Mais uma vez, a anedota pode ser lida de modo inteiramente equivocado. O leitor apressado ou maldoso irá entender isso como prova de um exercício fútil (um exercício escolástico de disputatio): eles falam por falar, e trocam de opinião com essa facilidade justamente porque a verdade não interessa, mas apenas o vaidoso jogo da esgrima argumentativa; finda uma partida, é o outro que começa com as brancas e a brincadeira continua. Mas, obviamente, as posições foram trocadas com muita dificuldade (após algumas horas de debate com o Bento e com o Porchat), e de forma inesperada, não premeditada.

A situação era, por certo, “esdrúxula e algo paradoxal” na sincronia das duas confissões de “derrota”; mas cada uma dessas confissões já constituía, por si só, um fenômeno notável; de fato, quantas vezes, ao longo da nossa carreira, ouvimos ou proferimos a frase “eu acho que você tem razão” – a não ser como movimento estratégico em que se entregam os anéis para salvar os dedos, em que se perde uma batalha visando vencer a guerra?

O interesse dessa anedota ou dessa fábula, obviamente não é o de um exemplo de honestidade argumentativa (confessando abertamente a derrota), mas sim o de um exemplo da capacidade de ser convencido pelo interlocutor (não derrotado externamente pela força das palavras), que é inseparável de uma rara habilidade, que é a de procurar – e conseguir ! - entender o que o interlocutor diz.
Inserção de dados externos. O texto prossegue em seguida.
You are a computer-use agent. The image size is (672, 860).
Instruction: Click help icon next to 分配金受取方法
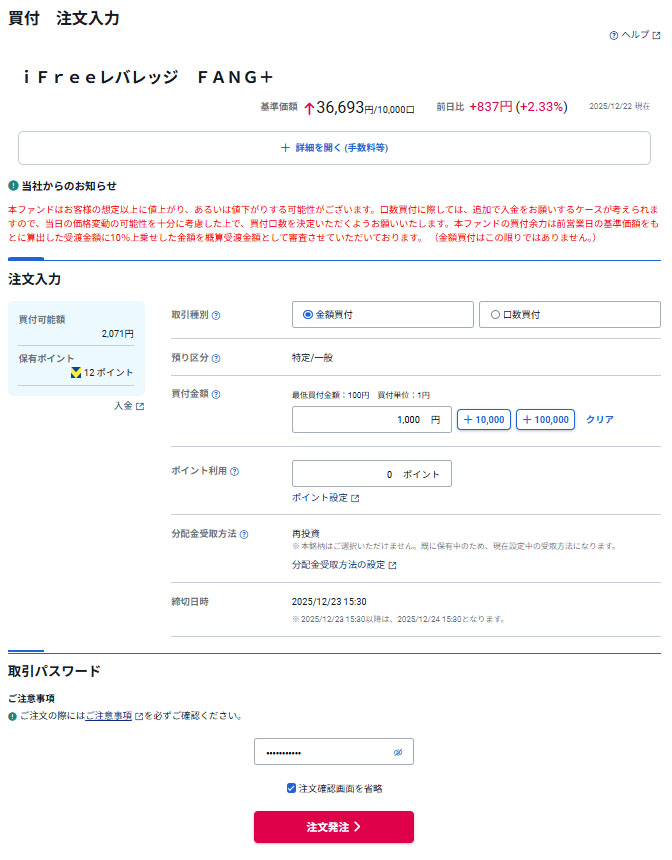[244, 534]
É essa característica do Porchat que sempre me impressionou muito: a capacidade – que nada tem de trivial - de ouvir o que o outro diz, de prestar atenção ao discurso do outro, de compreender o que o outro fala – mesmo que essa fala venha de um universo bastante distante do dele. Não era privilégio do Bento receber essa escuta atenta, como o podem testemunhar os alunos de Porchat, seus orientados ou simplesmente interlocutores, que sempre se beneficiaram também desse aspecto da excepcional inteligência desse personagem sob todos os aspectos admirável.

 

Nota: Este texto retoma minha participação numa mesa redonda dedicada ao Porchat num encontro da ANPOF em Campos do Jordão.